Los barrios que en los años 50 y 60 acogieron población joven, provenientes en muchos casos de inmigración interior, son ahora barrios llenos de personas mayores: sus hijos han buscado otros aires, al norte o al sur de la ciudad. Y sus casas, envejecidas, solamente toman un soplo de aire fresco cuando en la primavera, algunos años, se encalan sus fachadas.
Pero no solamente son las casas las que envejecen, se deterioran y modifican sus fachadas con carteles de se vende. Sus espacios abiertos, donde jugaban los entonces niños al guá, al pañuelo, al hilo negro, son ahora espacios inertes, en contraste con el neolenguaje de las áreas de juego infantiles, tan contadas y constreñidas que solamente permiten el juego que puede hacerse en mobiliario de pvc endurecido, de bordes romos, coloreados.

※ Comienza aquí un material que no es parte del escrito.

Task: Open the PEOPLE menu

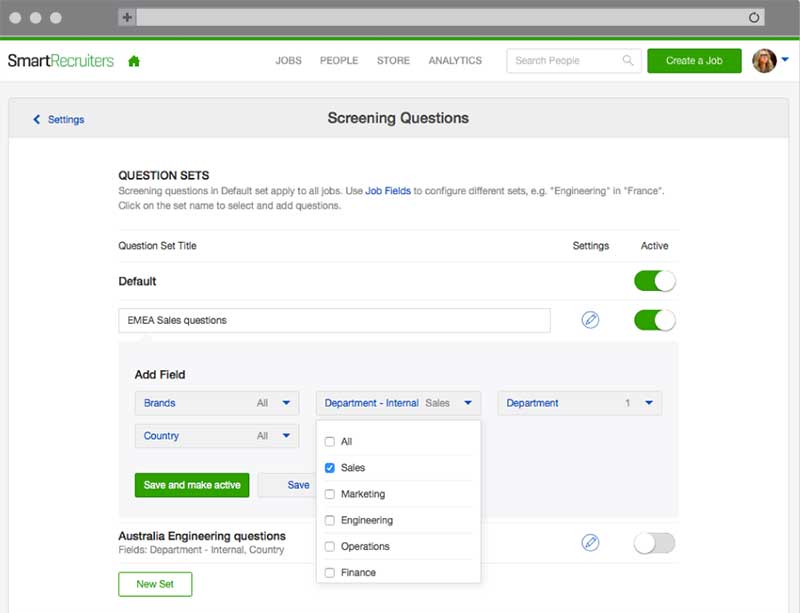Action: (339, 60)
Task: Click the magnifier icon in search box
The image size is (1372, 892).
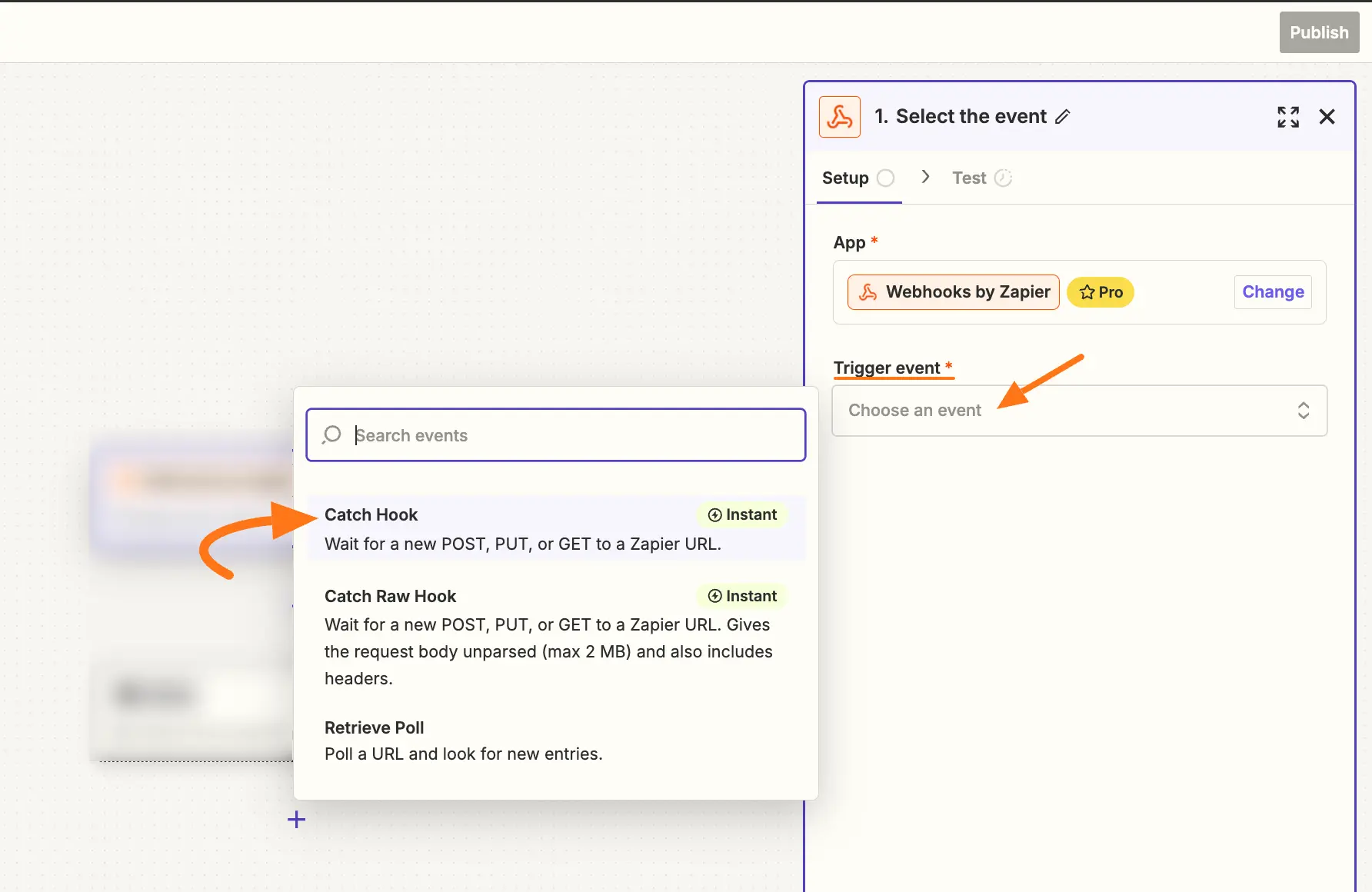Action: [x=332, y=434]
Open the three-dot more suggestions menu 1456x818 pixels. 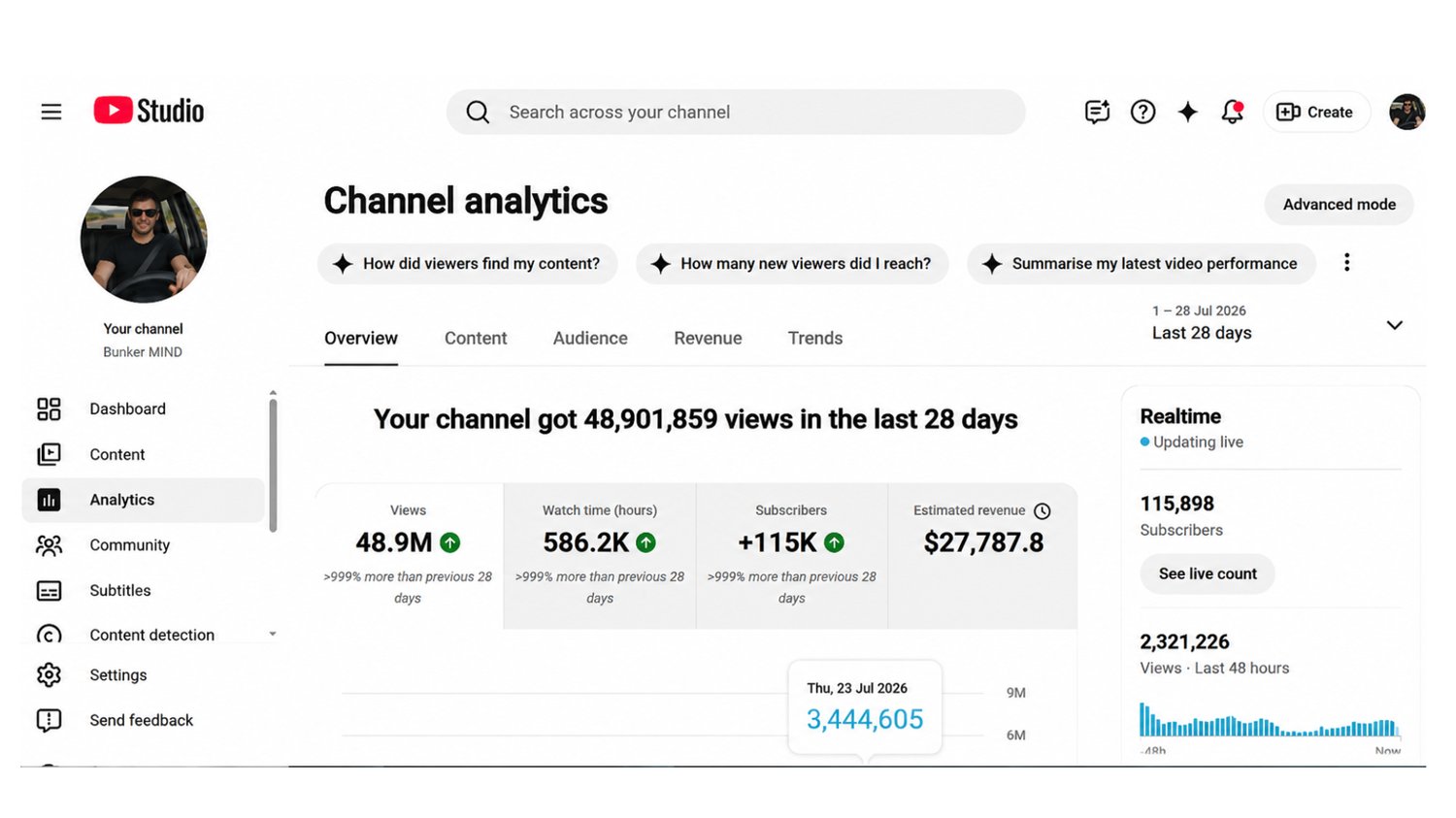pyautogui.click(x=1346, y=263)
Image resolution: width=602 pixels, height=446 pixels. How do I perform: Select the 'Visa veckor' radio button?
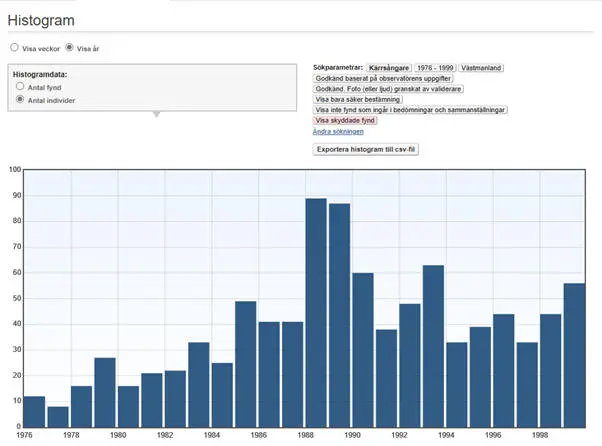14,47
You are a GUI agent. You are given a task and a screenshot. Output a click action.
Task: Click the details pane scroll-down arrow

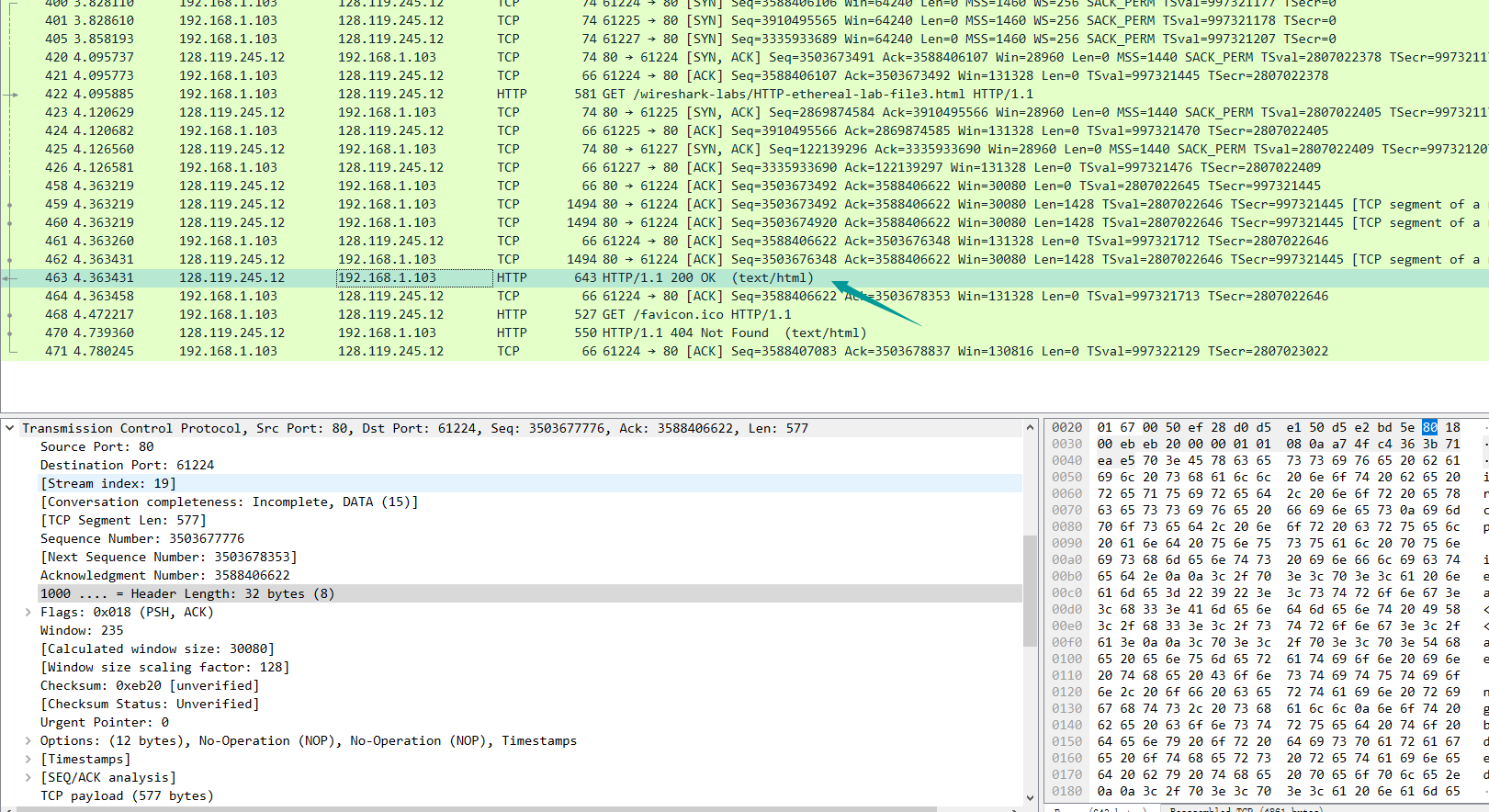tap(1030, 797)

Existe en Cáceres un espacio que a lo largo del tiempo ha sufrido alguna escasa modificación y que ahora ha quedado arrinconado a ser lugar de reuniones cada vez menos numerosas de adolescentes y jóvenes. Los más mayores de los edificios colindantes, los que vieron como sus nuevos pisos de los años 50 y 60 rodeaban un erial en pendiente muy pronunciada, en el que sus hijos jugaban y corrían, haciendo resbaladeras por las que, a modo de tobogán, se lanzaban sobre la tierra mojada con los orines de todos. Y ojo con perder el equilibrio, que llenabas las calzonas de barro.
Aquel erial en pendiente pronunciaba fue sometido a cirugía mayor, y su pendiente convertida en bancales, como si de terrenos frutales de una sierra se tratara. Y entre los bancales, pasos de escaleras por los que los vecinos más antiguos ya no pueden adentrarse. Las dificultades de movilidad han reducido esos bancales a uso muy restringido.
Entre las calles Médico Sorapán y Reyes Huertas, con una pendiente muy pronunciada, ahora denominada Cuesta del Palancar, y cerrado por una promoción de las llamadas Viviendas protegidas y otra conocida como las 104, se encuentra el Parque Bosnia, denominado así, no oficialmente, sino porque su mayor esplendor coincidió con su conversión en bancales y porque en él se reunían, a veces casi clandestinamente, adolescentes y jóvenes grafiteros, cuando “la guerra de Bosnia”.
De aquel Parque Bosnia aún quedan vestigios de grafitis, con alguno relativamente nuevo, pero sin la fuerza con la que quienes trazaron los primeros a golpe de spray, expresaron en las paredes sus anhelos, sus inquietudes, su creatividad.
Hoy, muchos de esos grafitis son paredes desteñidas, pinturas erosionadas junto con los morteros de cemento en los que se pintaron. Pero sigue siendo el Parque Bosnia, por cuyas escaleras los vecinos de las protegidas y las 104 no pueden moverse y que, desde las ventanas de sus casas asisten a un deterioro progresivo.
Los grafiteros de hace unos años ya no han vuelto por allí, y solamente alguno se atreve a sustituir los originales dañados por otros nuevos.